Mais…parce qu’il y a un mais.

La réalisatrice ne prend à aucun moment parti, ne s’implique jamais frontalement et se borne à regarder d’un œil amusé ces enfants pourris-gâtés-paumés se perdre. En soi cette neutralité n’aurait aucun impact s’il n’y avait pas cette fin à la fois excellente et ambiguë.

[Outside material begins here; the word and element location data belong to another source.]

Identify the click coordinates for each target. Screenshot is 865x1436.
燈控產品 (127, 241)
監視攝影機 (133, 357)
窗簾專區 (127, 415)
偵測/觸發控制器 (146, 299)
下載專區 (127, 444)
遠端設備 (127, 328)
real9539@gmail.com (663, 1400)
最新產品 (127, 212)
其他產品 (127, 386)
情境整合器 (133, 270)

Excellente parce qu’elle renvoie au spectateur l’événement en plein visage par un retournement ubuesque, interrogeant notre rapport aux médias et aux valeurs d’individualisme libertaire qui suintent par tous les pores de la société. La séquence est magistralement menée mais en gardant toujours la distance de l’observateur, la réalisatrice enfonce son long métrage dans une position délicate : ne participe-t-elle pas d’une certaine manière au vide ambiant ? Coppola n’a jamais caché son attrait pour l’univers du luxe et du glamour, mais ici sa neutralité de ton a une autre résonance, faisant planer sur le film la menace d’une forme de compromission, où les marques pleuvent abondamment, où le non-jugement envers ces jeunes Lupins se transforme en filigrane en complaisance. Cette incertitude quant à la réelle portée du film est assez désagréable car elle fait presque du cadre pop et léger (marque de fabrication de Sophia C.) un élément à charge contre l’entreprise toute entière.

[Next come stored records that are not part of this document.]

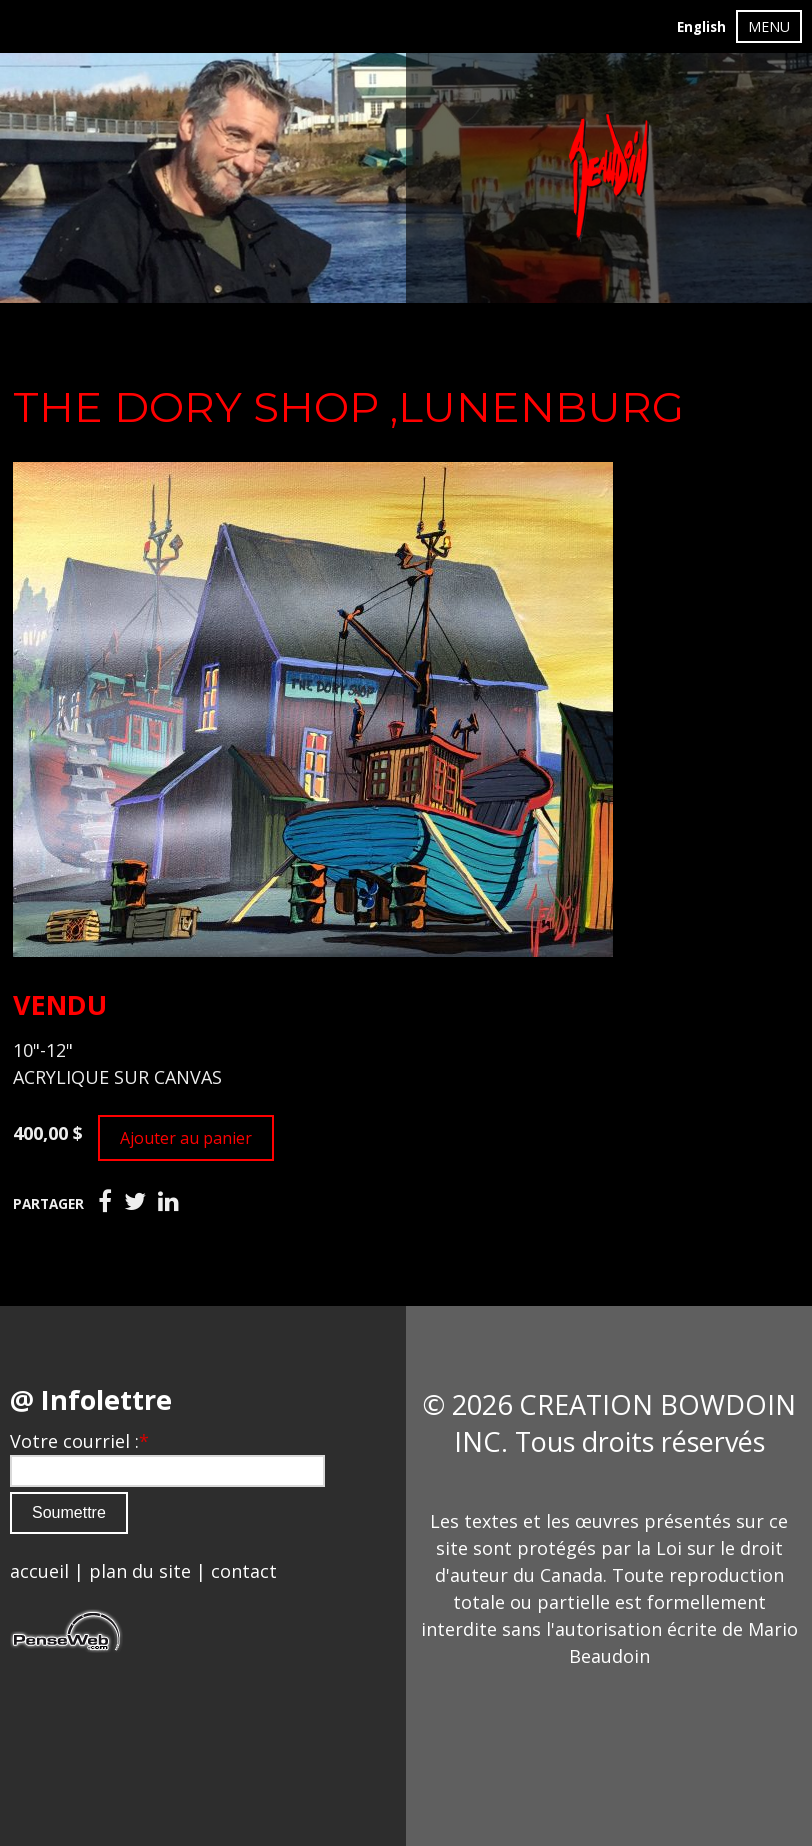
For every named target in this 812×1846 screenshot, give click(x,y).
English (701, 27)
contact (244, 1571)
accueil (39, 1571)
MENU (769, 26)
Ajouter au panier (186, 1138)
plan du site (140, 1571)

Si l’on s’en tient aux éléments purement cinématographiques, The Bling Ring est un bon Coppola, moins enthousiasmant que Lost in translation mais plus charnu que Somewhere, qui manquait cruellement de corps. Les acteurs sont toutefois dans le bon tempo, avec notamment une Emma Watson qui s’échine à faire disparaître une certaine Hermione, ce qui n’est pas inintéressant à voir…

Un petit cru qui on l’espère clôturera le cycle de fascination de Coppola pour le luxe, la célébrité et ses errements, pour l’emmener explorer de nouveaux rivages où son regard décalé et si particulier pourrait s’avérer précieux.